Within the listing below, give again exactly the lines between the one containing "The height and width of the screenshot is (502, 800)." and the one containing "Select the 3개월 tab in top chart", inclusive, pictures left aside.

— Extracted entries —
******************************

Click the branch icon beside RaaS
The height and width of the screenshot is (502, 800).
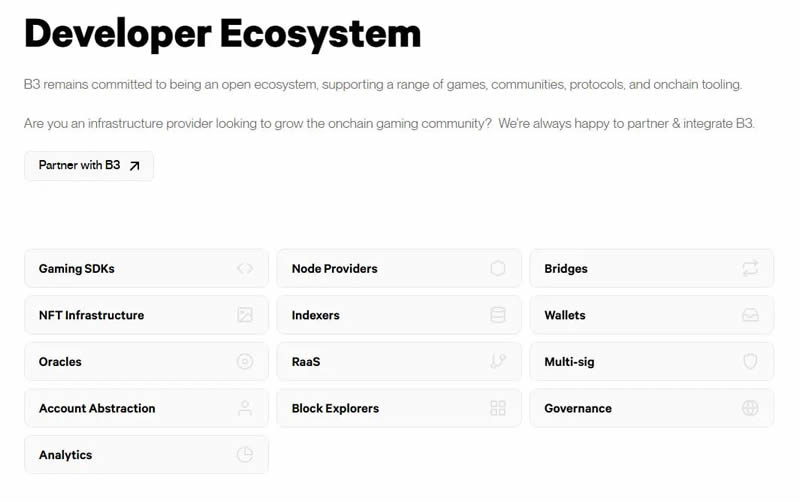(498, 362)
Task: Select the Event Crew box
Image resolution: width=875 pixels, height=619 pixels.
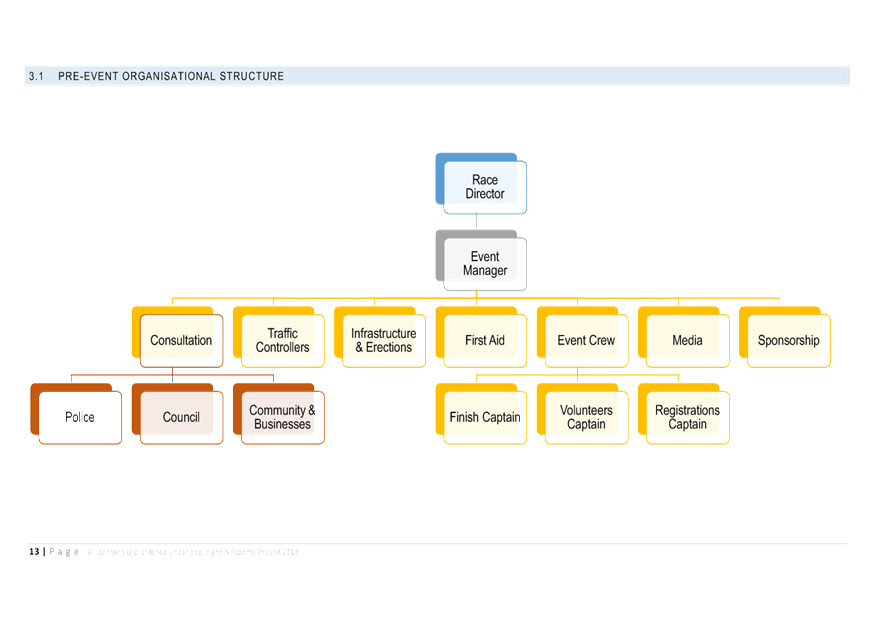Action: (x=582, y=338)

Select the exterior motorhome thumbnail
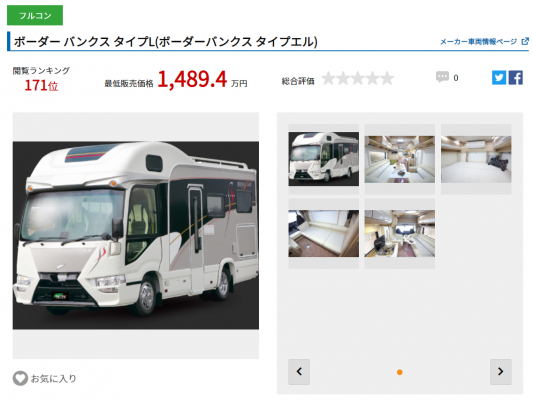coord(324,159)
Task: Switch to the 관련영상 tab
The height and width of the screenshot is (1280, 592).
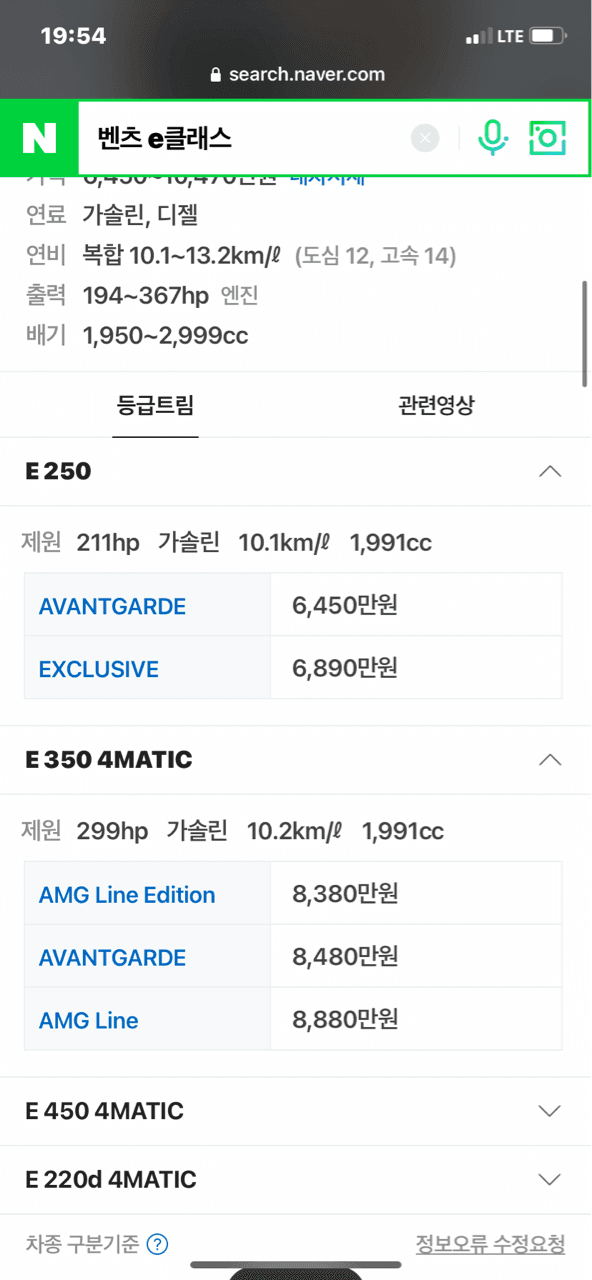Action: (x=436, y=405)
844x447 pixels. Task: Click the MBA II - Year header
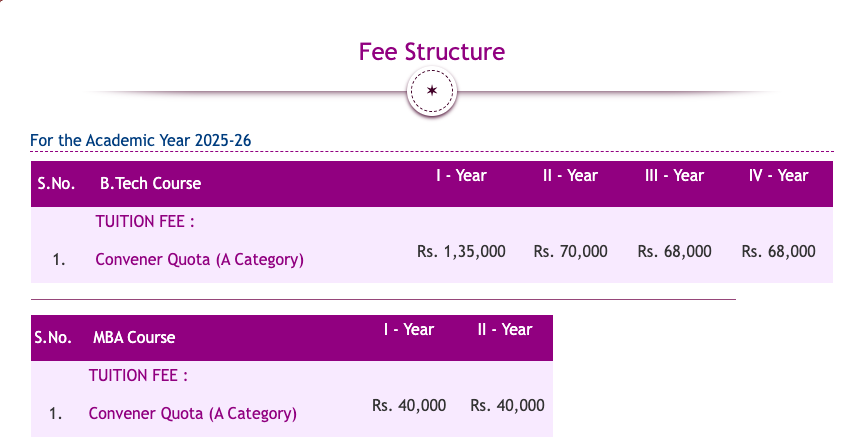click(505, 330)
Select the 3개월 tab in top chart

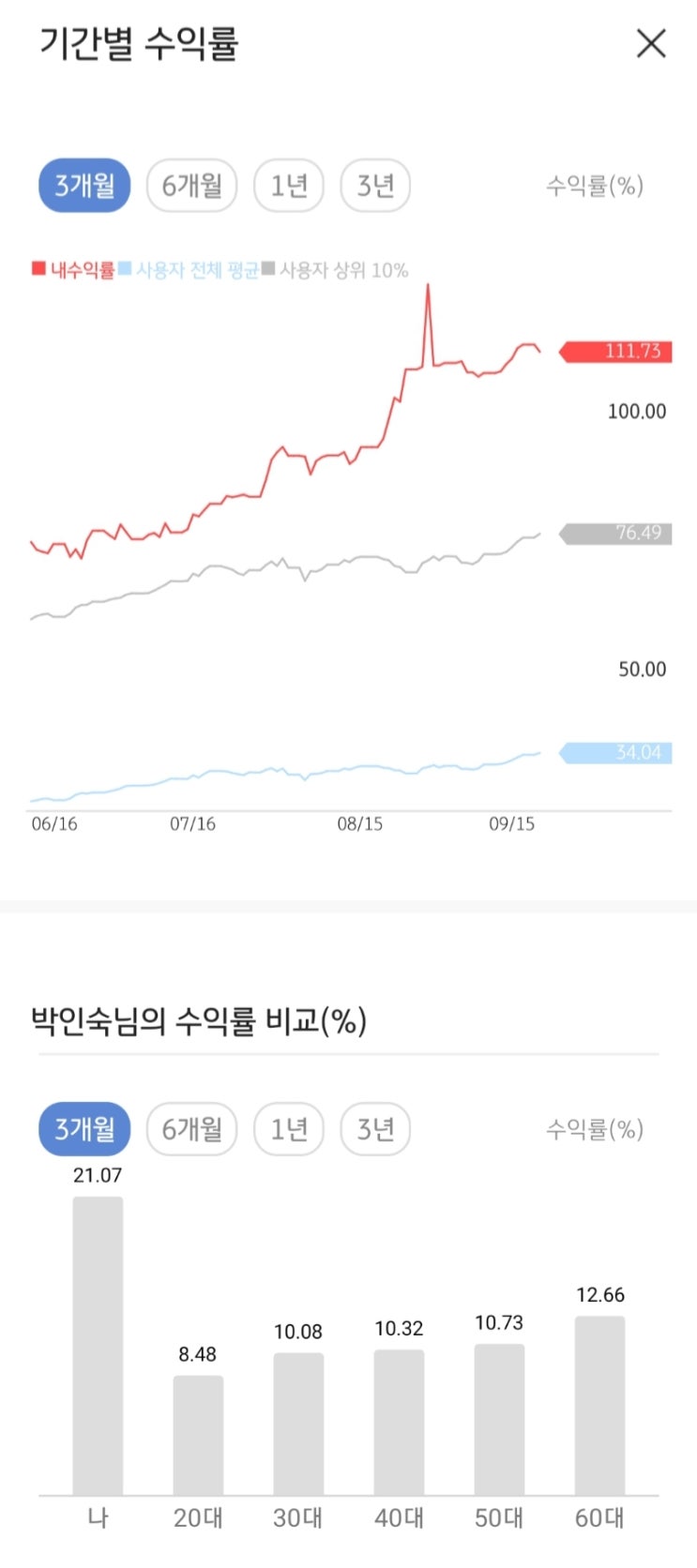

******************************

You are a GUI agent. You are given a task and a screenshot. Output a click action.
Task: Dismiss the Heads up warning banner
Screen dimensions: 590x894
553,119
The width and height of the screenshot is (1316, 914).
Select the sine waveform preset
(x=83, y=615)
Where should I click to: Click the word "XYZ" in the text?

******************************

— Result of this task —
The height and width of the screenshot is (502, 800).
(498, 362)
Task: Select the Event Crew box
Image resolution: width=875 pixels, height=619 pixels.
Action: (x=582, y=338)

Select the exterior motorhome thumbnail
coord(324,159)
Task: Switch to the 관련영상 tab
The height and width of the screenshot is (1280, 592).
Action: (x=436, y=405)
844x447 pixels. Task: Click the MBA II - Year header
click(505, 330)
Select the 3개월 tab in top chart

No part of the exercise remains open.